Borderlands was for me this triumph experienced when we,  as artists/writers/dancers, begin a painting or story on a controlled, white canvas or page that is often square or rectangular, and eventually get to a place where we let go and the flow takes over.  The mind is so into the actual act of painting or writing that it almost forgets what it is painting.  This is an amazing feeling and Borderlands gave me this very feeling in the purple scene.  I wanted to run home and paint!  I hope the dancers in this performance were able to feel a sense of freedom in the unique movements they were able to achieve.  So different from much of traditional ballet, I bet it felt both invigorating and challenging to do something so modern.  However, they all performed with amazing grace even in these most abstract dance shapes and forms.  It was remarkable to watch.

I appreciated this work very much.  My son's reaction was that it was very different (His favorite program was "In the Night" with the Chopin nocturnes and the stars in the background).  My friends reaction was that she really didn't like it, nor did a man in front of me that was actually "Booing" when it was over.  This was frustrating to me, and I did not feel that was polite at all.  I hope others can experience new ballet works with an open mind, and enjoy the new and special movements of the dancers.  There were so many combinations that I never have seen a dancer do before.  I loved the newness of it, and the feeling that the dancers were "unmasked" in their plain clothing.  The costumes were gone and the simplicity of their outfits grounded them and put them on earth with us.  It was very emotional because of this feeling of closeness to the dancers.  I felt more connected with the artists/dancers in this piece than in the other more traditional works.

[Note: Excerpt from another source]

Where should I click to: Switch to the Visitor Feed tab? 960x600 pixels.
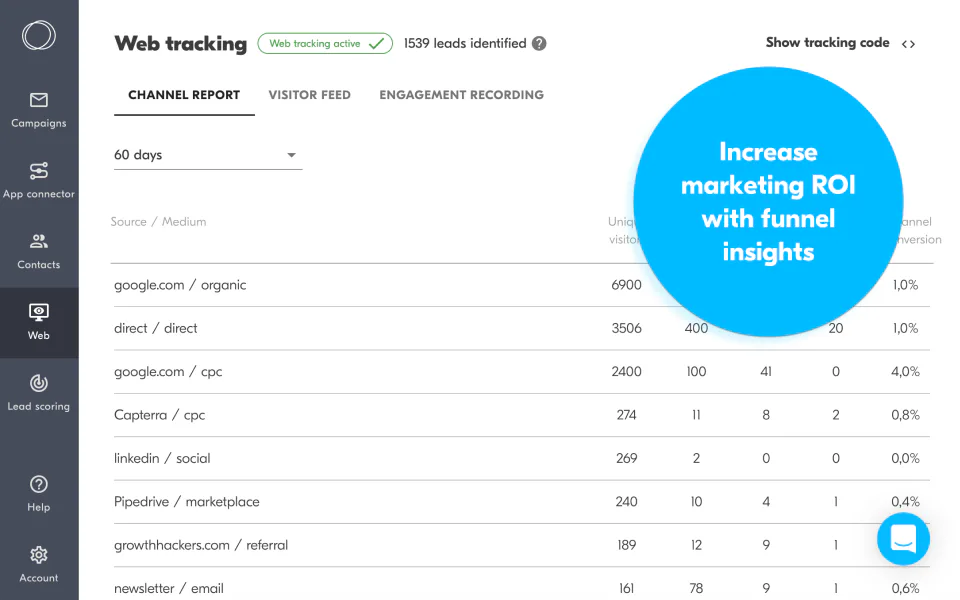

Other comments about SF Ballet experience in general:  Please take a look at your "Ballet Shop" and consider a complete make over.  The shop is dark and full of scarves and bobbles for older women, with very little sense of creative merchandising.  A single, round rack of SF Ballet clothing, mostly for women, was present, but there was nothing for young boys.  A few, black baseball caps were over on a table with some cds.  There was no merchandising towards the current show: A nice display could have included white clothing and scarves for "Suite en Blanc", a section of "Night" items, and a colorful section of clothing and art books of Josef Albers.  I wonder if SF Ballet shop works with the Board of the SF Ballet to plan their merchandising, or if it is not something they have time for.  Food for thought.